Background: Research on cancer rehabilitation targeting young adult cancer survivors (YACS) is limited, and little is known about the positive health outcomes of rehabilitation programs tailored specifically for this vulnerable group.
Objective: The aim of this study was to investigate whether a complex rehabilitation program improved the health-related quality of life (HRQOL) and physical capacities of YACS.
Methods: A longitudinal prospective study using Norwegian norm-based comparisons was conducted. Twenty YACS (24–35 years old) with different cancer diagnoses participated in a complex rehabilitation program lasting for 6 months, focusing on goal setting, exercise, psychoeducation, individual follow-up, and peer support.
Results: Health-related quality of life was measured by EORTC QOL C-30 and the scores showed significant increases in overall HRQOL (P < .005–.001) and all functional dimensions (P < .001–.05) and a decrease in fatigue (P < .000–.05) and effect sizes between 0.72 and 1.30. Significant changes occurred within physical fitness (P < .005), lung capacity (P < .05), and left-hand strength (P < .001), but not right-hand strength and body mass index, with effect sizes between −0.04 and 0.48. The values of HRQOL were stable after a 1-year follow-up.

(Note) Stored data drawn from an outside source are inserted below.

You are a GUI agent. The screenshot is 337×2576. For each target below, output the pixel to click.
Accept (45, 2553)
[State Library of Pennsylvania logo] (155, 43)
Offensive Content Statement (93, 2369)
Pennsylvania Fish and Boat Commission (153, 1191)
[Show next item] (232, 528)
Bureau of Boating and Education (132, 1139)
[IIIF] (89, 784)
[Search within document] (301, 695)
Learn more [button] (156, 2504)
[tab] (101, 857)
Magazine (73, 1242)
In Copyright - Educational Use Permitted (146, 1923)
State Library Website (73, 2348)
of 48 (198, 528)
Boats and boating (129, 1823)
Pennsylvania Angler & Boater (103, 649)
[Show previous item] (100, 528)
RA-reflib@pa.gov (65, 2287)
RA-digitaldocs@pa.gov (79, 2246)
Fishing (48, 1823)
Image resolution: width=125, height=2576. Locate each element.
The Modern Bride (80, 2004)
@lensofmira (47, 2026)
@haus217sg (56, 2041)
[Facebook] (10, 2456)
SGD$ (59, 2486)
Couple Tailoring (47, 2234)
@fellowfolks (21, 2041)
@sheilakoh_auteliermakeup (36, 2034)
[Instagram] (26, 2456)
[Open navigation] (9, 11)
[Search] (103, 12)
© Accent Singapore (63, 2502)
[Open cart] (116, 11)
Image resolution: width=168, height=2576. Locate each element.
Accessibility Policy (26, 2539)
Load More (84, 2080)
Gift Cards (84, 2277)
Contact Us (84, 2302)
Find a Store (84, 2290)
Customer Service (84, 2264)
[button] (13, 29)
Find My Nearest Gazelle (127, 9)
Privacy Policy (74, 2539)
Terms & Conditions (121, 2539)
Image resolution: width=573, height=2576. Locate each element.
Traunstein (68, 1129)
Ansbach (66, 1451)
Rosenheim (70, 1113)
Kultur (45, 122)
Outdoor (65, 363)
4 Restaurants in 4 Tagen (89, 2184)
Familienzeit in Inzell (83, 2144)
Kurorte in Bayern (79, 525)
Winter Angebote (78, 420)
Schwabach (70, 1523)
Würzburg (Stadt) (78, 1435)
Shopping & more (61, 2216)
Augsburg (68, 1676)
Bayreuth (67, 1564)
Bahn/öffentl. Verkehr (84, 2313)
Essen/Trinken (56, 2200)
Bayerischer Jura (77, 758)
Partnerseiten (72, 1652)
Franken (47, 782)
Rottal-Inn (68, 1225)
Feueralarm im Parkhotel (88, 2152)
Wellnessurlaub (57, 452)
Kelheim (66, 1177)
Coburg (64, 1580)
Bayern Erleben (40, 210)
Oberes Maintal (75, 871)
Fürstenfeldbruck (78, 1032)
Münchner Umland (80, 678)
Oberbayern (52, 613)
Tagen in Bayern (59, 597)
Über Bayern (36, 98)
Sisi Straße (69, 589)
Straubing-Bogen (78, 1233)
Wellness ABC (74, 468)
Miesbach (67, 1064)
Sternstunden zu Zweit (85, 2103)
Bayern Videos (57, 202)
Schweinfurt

Conclusions: A complex cancer rehabilitation program especially tailored for YACS seems to build positive health outcomes such as HRQOL and physical capacity in a long-term perspective. The content and structure of the program were feasible with high compliance. The results underline the importance of targeting rehabilitation interventions to YACS in need after cancer treatment, acknowledging rehabilitation as a process that requires adequate time and follow-up.
Implications for practice: Healthcare providers should be aware of YACS’ symptom burden and monitor HRQOL and physical parameters to ascertain holistic cancer survivorship care.